UCSMP Geometry

Main goal: The main goal of UCSMP Geometry is to provide students with a clear understanding of two-dimensional and three-dimensional figures and the relationships among them.

Main theme I: Geometry applies to all figures and all physical objects, not just lines, angles, triangles, other polygons, and circles. Transformations allow general definitions of congruence, similarity, and symmetry and make it easy to connect the abstract notions of geometry with the figures on a page and the real world. Special lessons are devoted to aspects of geometry in art, architecture, sports, and music.

Main theme II: The course operates within a coherent mathematical system. Starting from the assumed properties of points, lines, and angles, the book systematically develops the general properties of congruence and similarity and applies them to deduce specific properties of the common figures. Proofs are gradually introduced as students learn how to write 2-column and paragraph proofs. Indirect proofs and coordinate geometry proofs are also covered.

Main theme III: The study of perimeter, area, surface area, and volume in two-dimensional and three-dimensional figures, both real and abstract, is covered extensively. Special emphasis is given to the study of three-dimensional figures and to showing how area and volume formulas are related to one another.

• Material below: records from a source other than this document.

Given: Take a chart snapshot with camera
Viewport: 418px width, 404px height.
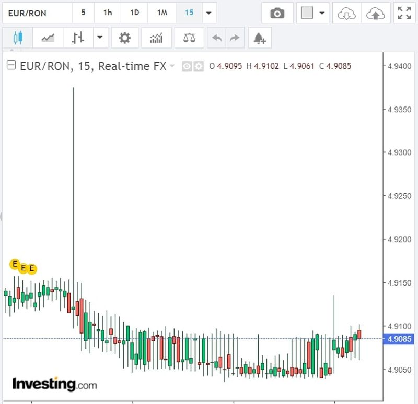Looking at the screenshot, I should 277,13.
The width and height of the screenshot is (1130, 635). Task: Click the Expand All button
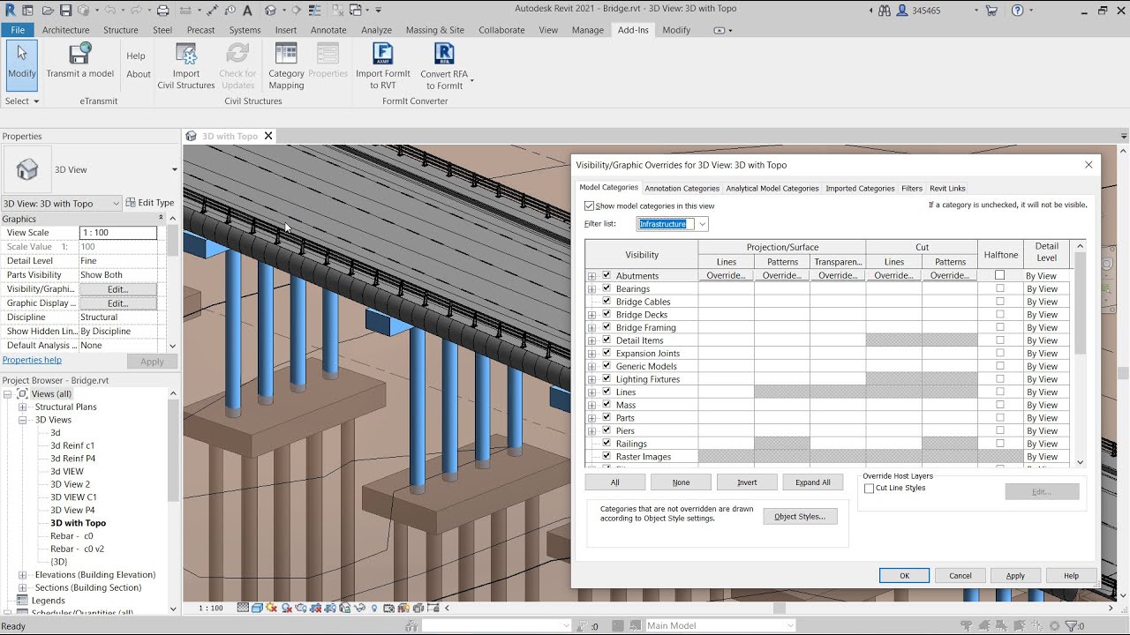812,482
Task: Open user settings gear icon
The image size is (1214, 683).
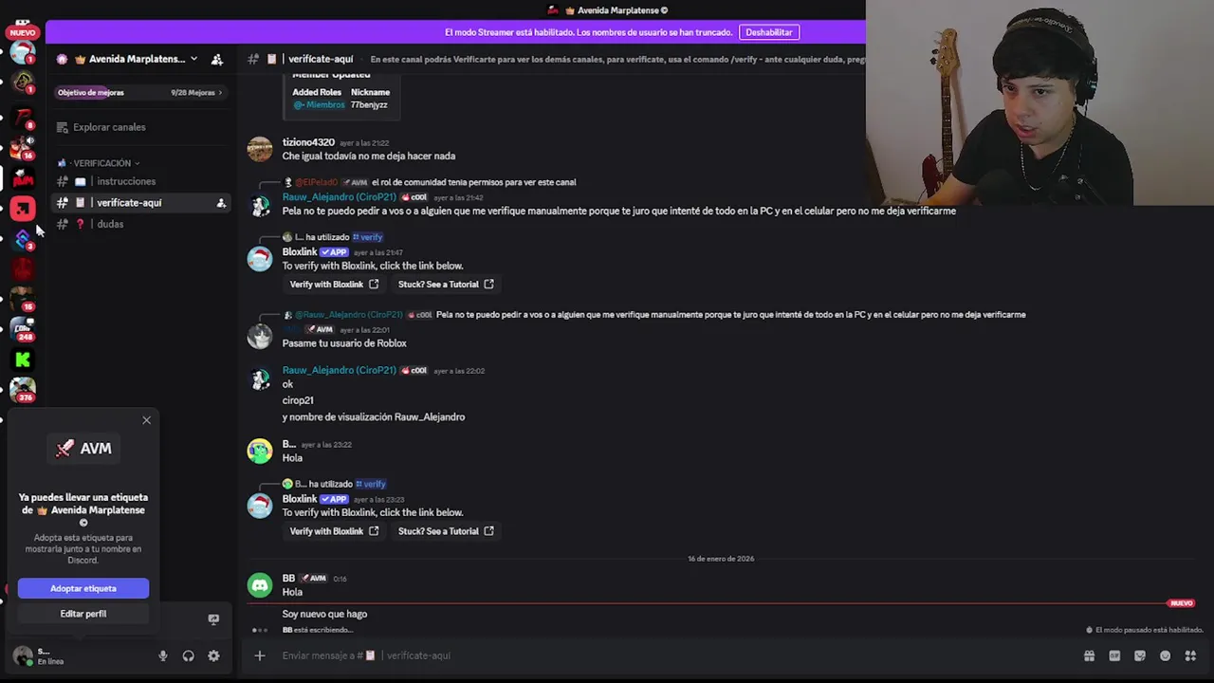Action: point(213,655)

Main theme IV: The integration of algebra and geometry starts in the first chapter with the introduction of the coordinate geometry of lines. This coincides with the belief that students will have a better grasp on geometric concepts when they are taught in relation to algebraic skills they have already learned. Transformations provide practice with function notation and composites of functions. Students learn to use algebra to derive properties of figures by using a coordinate plane to place a figure on.

Comparison between this and earlier editions: In this edition, activities with dynamic geometry systems run throughout the book. New lessons and problems emphasize connections with the arts. Question sets in most lessons have been revamped.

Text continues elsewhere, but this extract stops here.